Whether your notebook is outputting machine learning accuracy data, a business intelligence report or is transforming data inside your data warehouse, you will likely want to be able to execute it without the GUI, using either:

  • a CLI
  • or automatic via the Meltano scheduler.

Jupyter and jupyterlab both offer “nbconvert” as default option to execute notebook. You can also use the additional Python package papermill. Papermill allows you to execute and parametrize notebooks for execution, while nbconvert only does execution.

If you want to use “nbconvert” you will want to add a command to the plugin, replace “notebook/sql_magic.ipynb” with your notebook path:

  - name: jupyterlab
    namespace: jupyterlab
    pip_url: jupyterlab pandas matplotlib sqlalchemy psycopg2-binary papermill
    executable: jupyter
    commands:
      launch_ip0:
        args: lab --ip=0.0.0.0
        description: Start lab server, on any ip range for Mac users inside docker.
      launch:
        args: lab
        description: Start lab server
      execute:
        args: nbconvert --to notebook --execute notebook/sql_magic.ipynb
        description: Start lab server

You can then execute with meltano invoke jupyterlab:execute

If you want to use papermill, the easiest option is to use plugin inheritance to reuse the venvs created for each plugin. That way, you will not need to install jupyterlabs and all the dependencies twice. Here’s an example yaml block:

  - name: papermill
    inherit_from: jupyterlab
    executable: papermill
    commands:
      execute:
        args: notebook/sql_magic.ipynb output/output.ipynb -p price_1 1000
        description: Start lab server, on any ip range for Mac users inside docker.

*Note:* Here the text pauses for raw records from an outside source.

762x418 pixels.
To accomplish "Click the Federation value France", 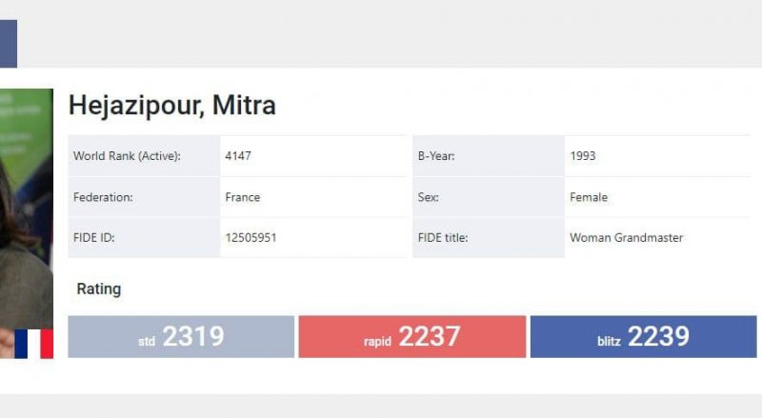I will (x=242, y=197).
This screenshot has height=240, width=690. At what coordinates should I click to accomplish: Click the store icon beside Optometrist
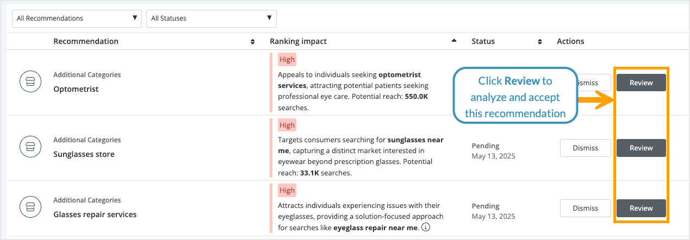coord(30,83)
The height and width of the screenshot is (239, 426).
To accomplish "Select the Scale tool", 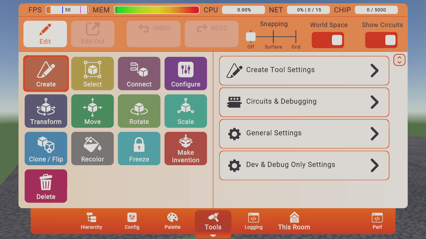I will [186, 111].
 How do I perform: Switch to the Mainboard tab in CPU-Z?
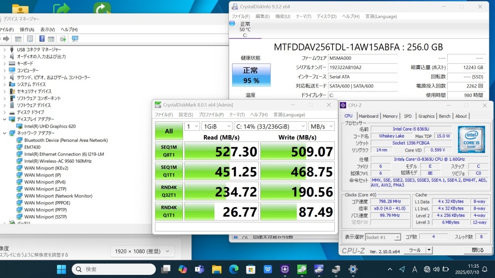[x=368, y=116]
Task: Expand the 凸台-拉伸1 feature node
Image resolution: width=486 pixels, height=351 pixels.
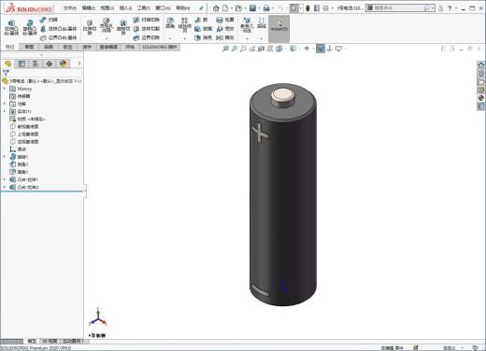Action: 5,179
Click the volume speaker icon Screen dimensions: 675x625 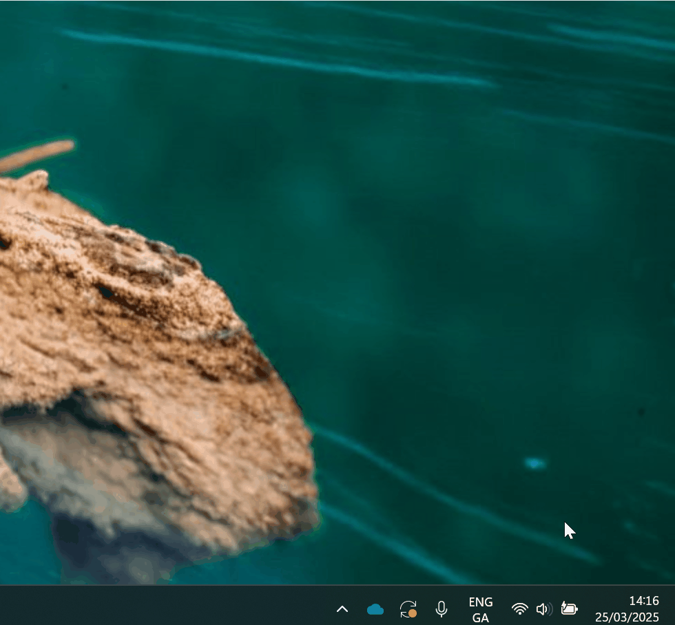[x=541, y=609]
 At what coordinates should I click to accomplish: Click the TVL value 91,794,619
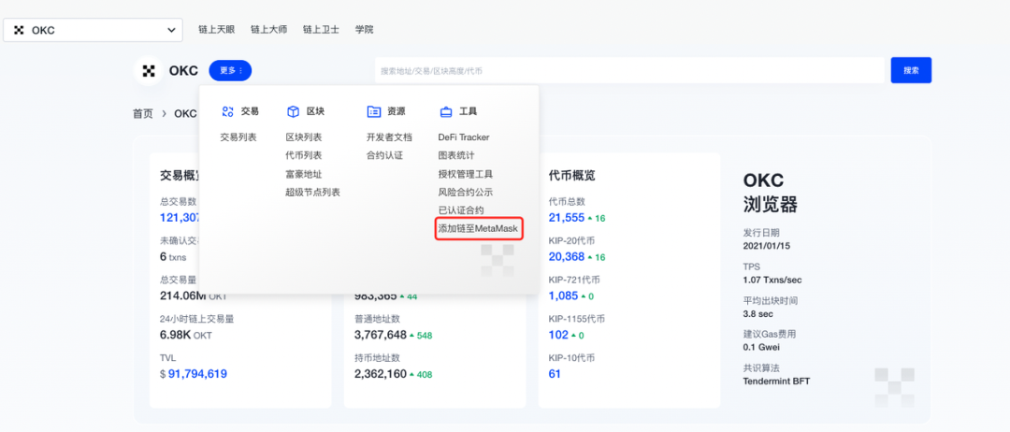point(197,373)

You will need to adapt the “args” to your notebook path, output path and parameters. The example notebook here has one cell with a defined parameter “price_1” which we are able to override from the outside. For details, refer to the (pleasently short) documentation from papermill, it’s a simple process.

5. Execute & schedule your notebooks #

Putting it all together, you will end up with a meltano.yml like this:

plugins:
  utilities: # meltano invoke jupyter will start up the lab...
  - name: jupyterlab
    namespace: jupyterlab
    pip_url: jupyterlab pandas matplotlib sqlalchemy psycopg2-binary papermill
    executable: jupyter
    commands:
      launch_ip0:
        args: lab --ip=0.0.0.0
        description: Start lab server, on any ip range for Mac users inside docker.
      launch:
        args: lab
        description: Start lab server
      execute:
        args: nbconvert --to notebook --execute notebook/sql_magic.ipynb
        description: Start lab server

  - name: papermill
    inherit_from: jupyterlab
    executable: papermill
    commands:
      execute:
        args: notebook/sql_magic.ipynb output/output.ipynb -p price_1 1000
        description: Start lab server, on any ip range for Mac users inside docker.

Then execute meltano invoke papermill:execute to run your notebook and possibly include it in your meltano pipeline.